The line between poetry (the delicate, surprising not-quite) and
the essay (the emphatic what-about and so-there!) is thin, easily
crossed. Both the poem and the essay work beyond a human sense of
time. Both welcome a deep mulling-over, endlessly mixing image and
idea and running with scissors; certainly each distrusts the notion
of premise or formulaic progression. The essays in The Little Death
of Self emerged by way of an odd detail or bothersome question that
would not quit- Why does the self grow smaller as the poem grows
enormous, or as quiet as a half-second of genuine discovery? Why
does closure in a poem so often mean keep going, so what if the
world is ending!
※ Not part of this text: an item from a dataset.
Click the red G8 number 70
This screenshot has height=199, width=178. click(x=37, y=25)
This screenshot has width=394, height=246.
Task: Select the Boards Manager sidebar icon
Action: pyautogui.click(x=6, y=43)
Must we stalk the poem or does the poem stalk us
until the world clicks open? Boruch's intrepid curiosity led her to
explore fields of expertise about which she knew little; then,
perhaps through her reading, observation, and conversations with
thoughtful people, she knew enough to be forgiven for delving into
areas such as aviation, music, anatomy, history, medicine,
photography, fiction, neuroscience, physics, anthropology,
painting, and drawing. There's an addiction to metaphor here, an
affection for image, sudden turns of thinking, and the great
subjects of poetry: love, death, time, knowledge. There's amazement
at the dumb luck of staying long enough in an inkling to make it a
thought or a poem at all. Poets such as Keats, Stevens, Frost,
Plath, Auden, and Bishop, along with painters, inventors, doctors,
scientists, composers, musicians, neighbors, friends, and
family-all traffic blatantly or under the surface-and one gets a
glimpse of such fellow travelers now and then. The essays collected
in The Little Death of Self are meditations toward poetry by a poet
who finds this mysterious genre the weirdest, most compelling of
all human ways to imagine-or fathom-the great world.